__Required work__: Word for word, copy the data that follows and skip its pictures.

'''

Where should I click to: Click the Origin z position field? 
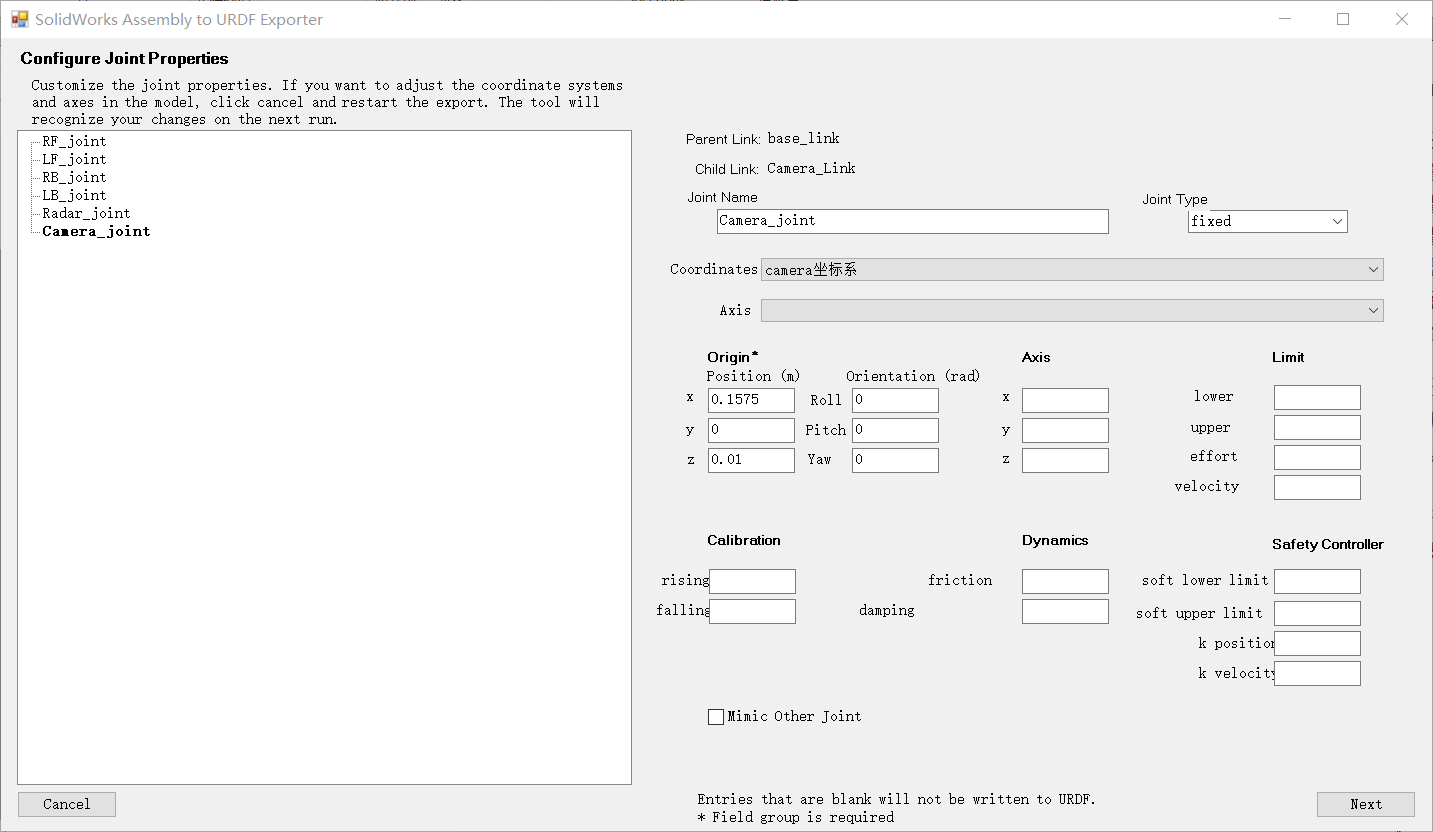point(750,461)
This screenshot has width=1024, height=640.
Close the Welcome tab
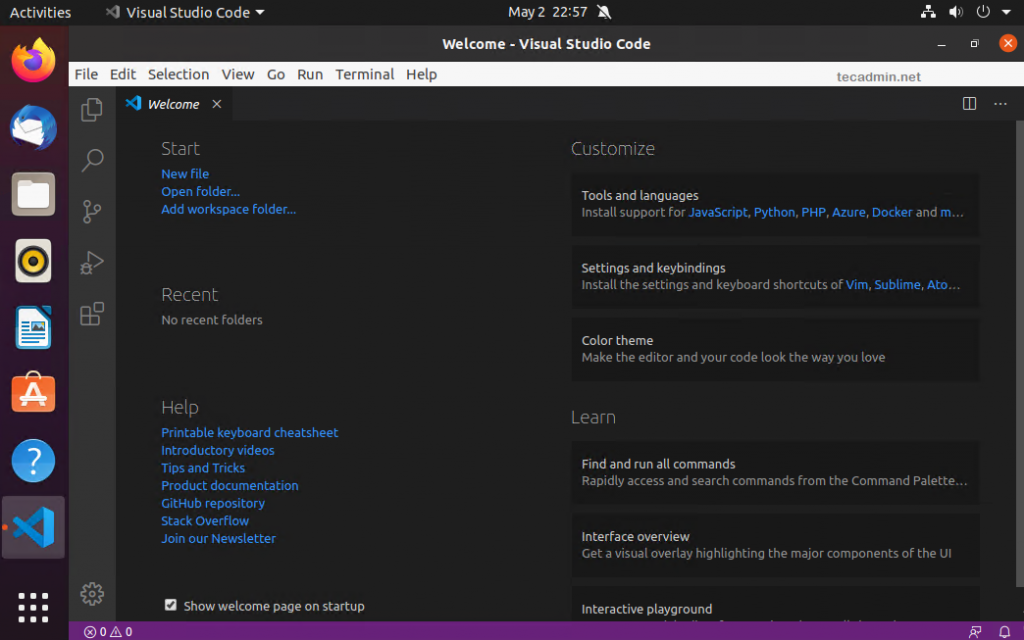click(217, 104)
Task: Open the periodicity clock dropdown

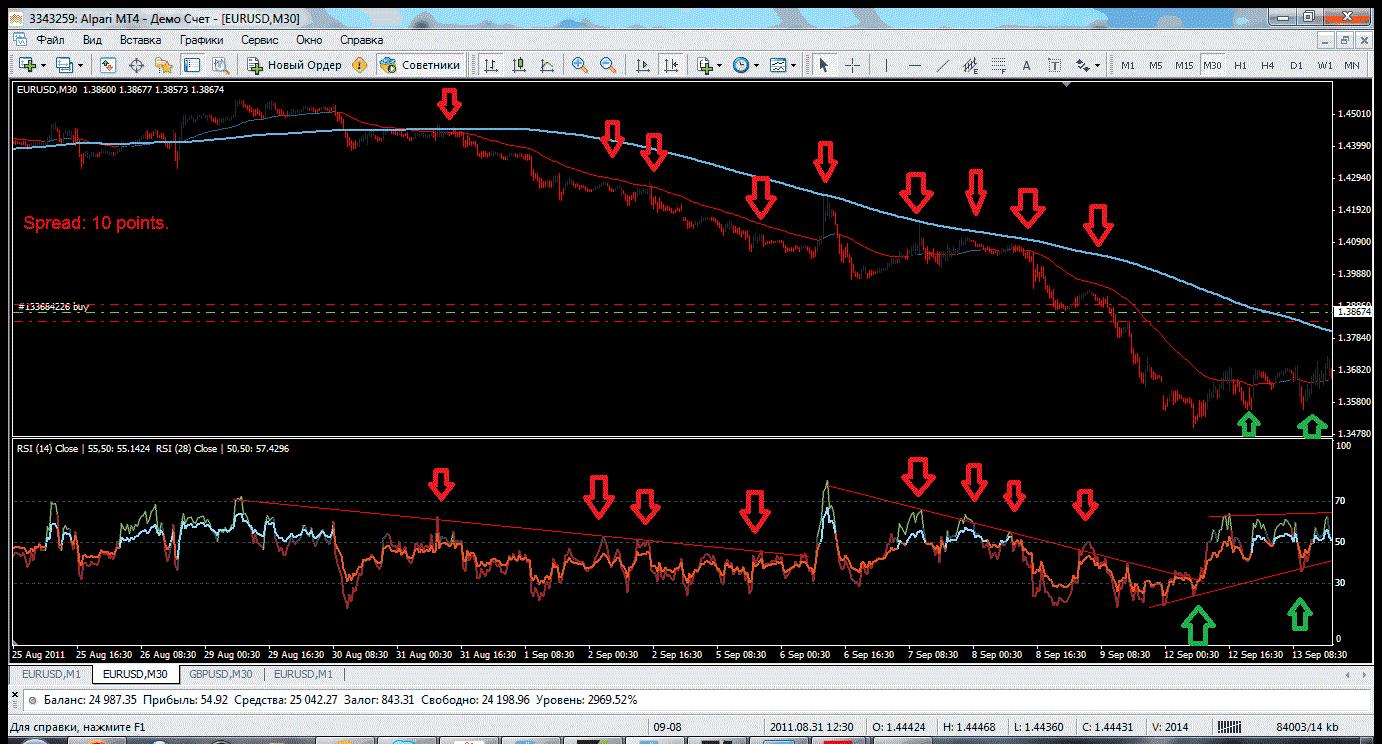Action: [x=757, y=65]
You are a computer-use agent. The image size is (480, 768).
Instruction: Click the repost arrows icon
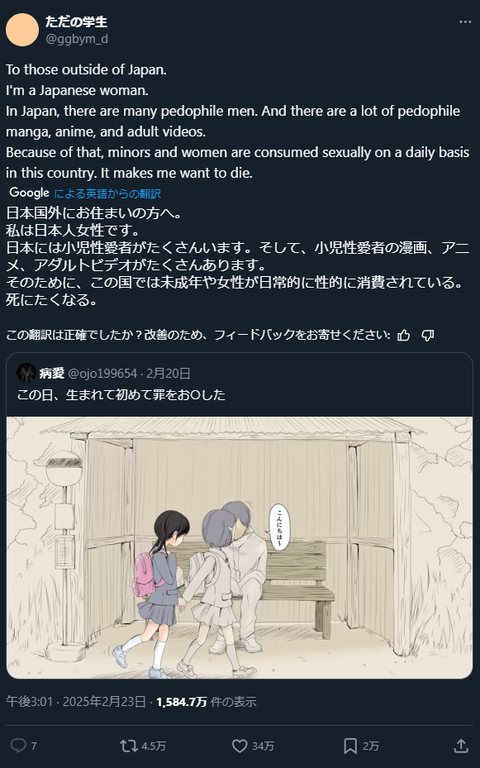tap(129, 745)
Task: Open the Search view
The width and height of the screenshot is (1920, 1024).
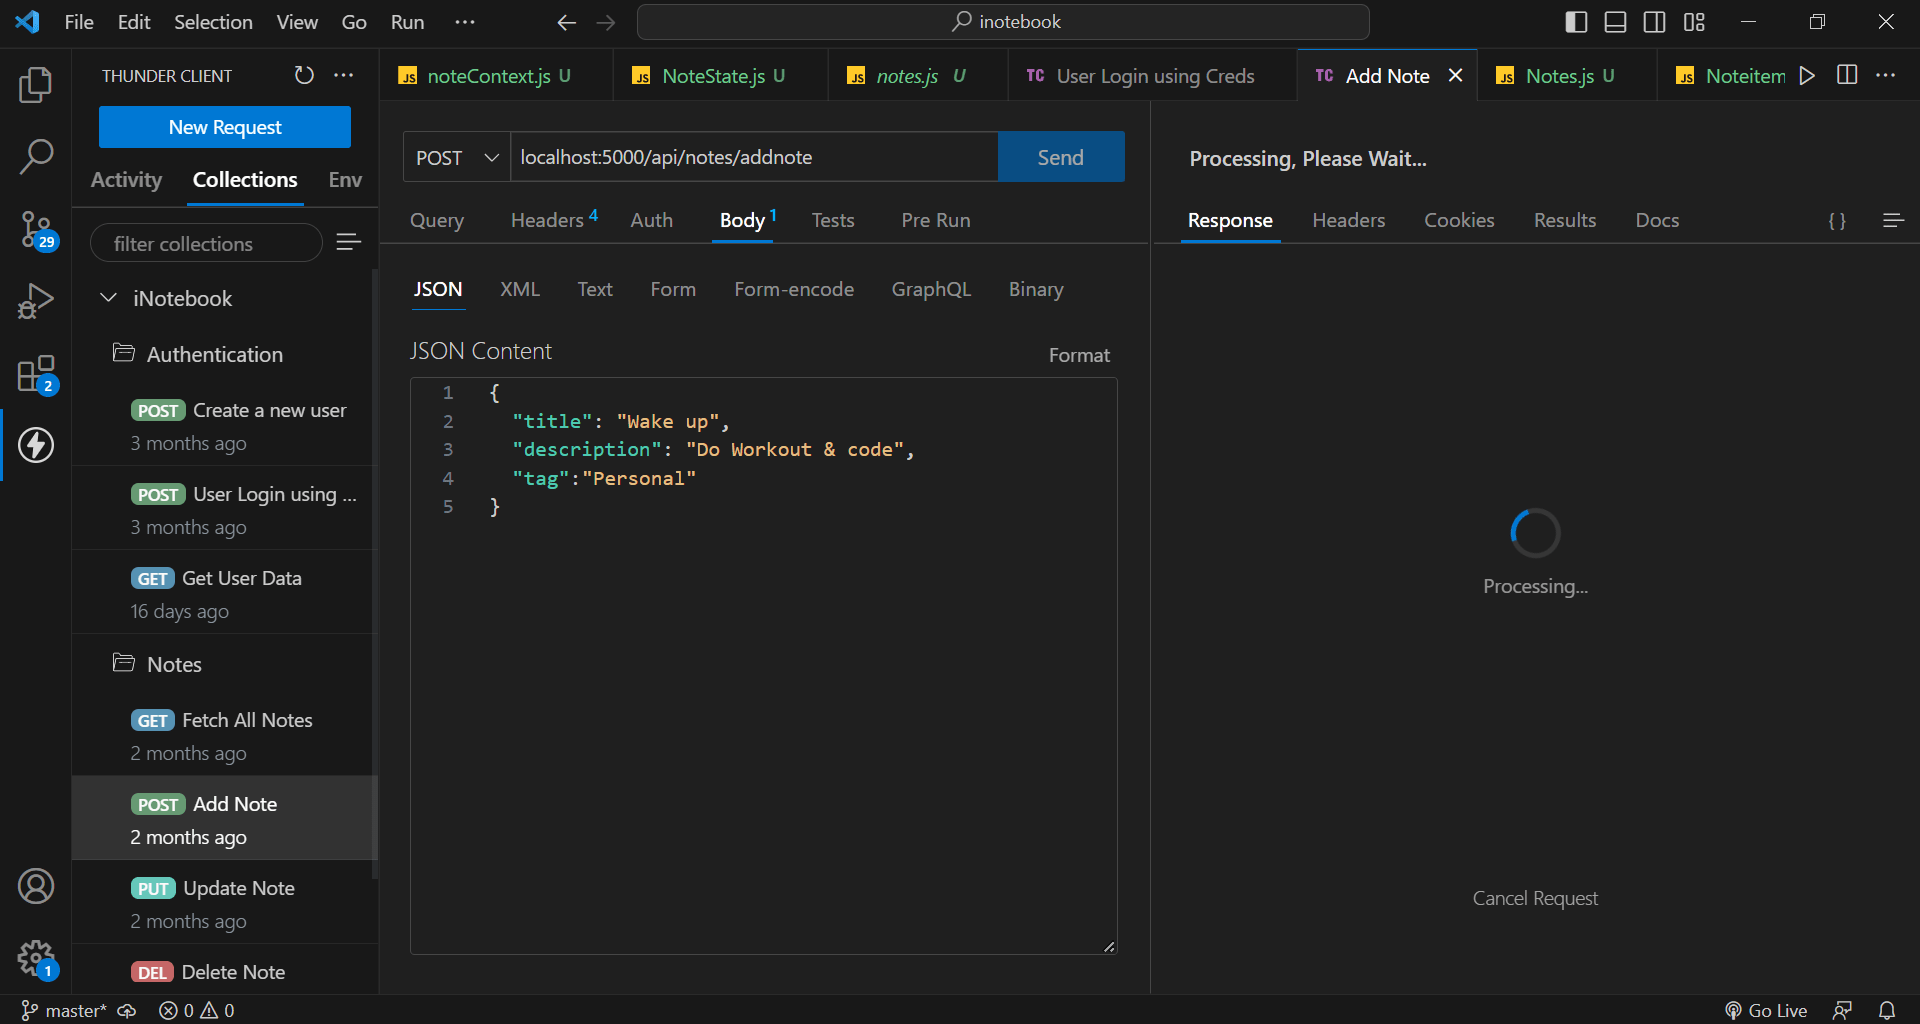Action: pos(36,156)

'''

__Completed task__:
Where should I click to: Click the Origin z position field? 
point(750,461)
This screenshot has width=1024, height=640.
Close the Welcome tab
click(217, 104)
Task: Open the periodicity clock dropdown

Action: [x=757, y=65]
You are a computer-use agent. The image size is (480, 768).
Instruction: Click the repost arrows icon
tap(129, 745)
Task: Open the Search view
The width and height of the screenshot is (1920, 1024).
Action: pos(36,156)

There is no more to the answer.